BEST-SELLING thriller writer Peter James certainly goes the extra mile to carry out novel research.
For his latest thriller, Absolute Proof, he ventured to the monastic commune of Mount Athos, located on a north-western Greek peninsula. On the way, he had to convince three bearded monks he was exactly who he said he was – a man.
‘You can only get there by boat and no female has been allowed to set foot there since 960 AD,’ Peter explained to the Opera House audience during his Jersey Festival of Words talk on Friday evening.
‘You have to apply to go there and, firstly, you have to go to the monk bureau and stand in front of three elderly monks, whose beards go down to the ground, to prove you are not a female.

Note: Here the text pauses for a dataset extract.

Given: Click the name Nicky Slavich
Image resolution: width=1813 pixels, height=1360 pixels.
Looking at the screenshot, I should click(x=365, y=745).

If they question your gender, they make you drop your pants, but fortunately I didn’t need to do that.’
Absolute Proof tackles the question what would it take to prove the existence of God and, equally intriguingly, what would be the consequences?
The fraudulent faith of a billionaire evangelist, the work of a prominent atheist and the existence of the globe’s most popular religions all fall under threat in the book, which is an international ‘thriller’ in the true sense of the word, with the protagonists criss-crossing the globe.
While we can expect Absolute Proof to storm the book charts when it is released in hardback form on 4 October, it is Peter’s signature DS Roy Grace detective series that has already made him one of the world’s best-selling crime fiction authors – with more than 19 million copies sold and 12 consecutive Sunday Times number ones secured.
Peter, who revealed he has recently become patron of Crimestoppers Jersey having moved to the Island with his wife Lara in the spring, explained how he had based the character Roy Grace on one of his great friends, a police officer who he first met when the officer investigated a burglary at the author’s home in the Eighties.
He also told us how he got his own back on a fellow author who he remembers being snubbed by – Peter’s revenge was to create a character with small genitalia, and name him after the author.
And he had a message for aspiring authors everywhere: ‘Research is key’ – although he stopped short of recommending a meeting with three bearded monks.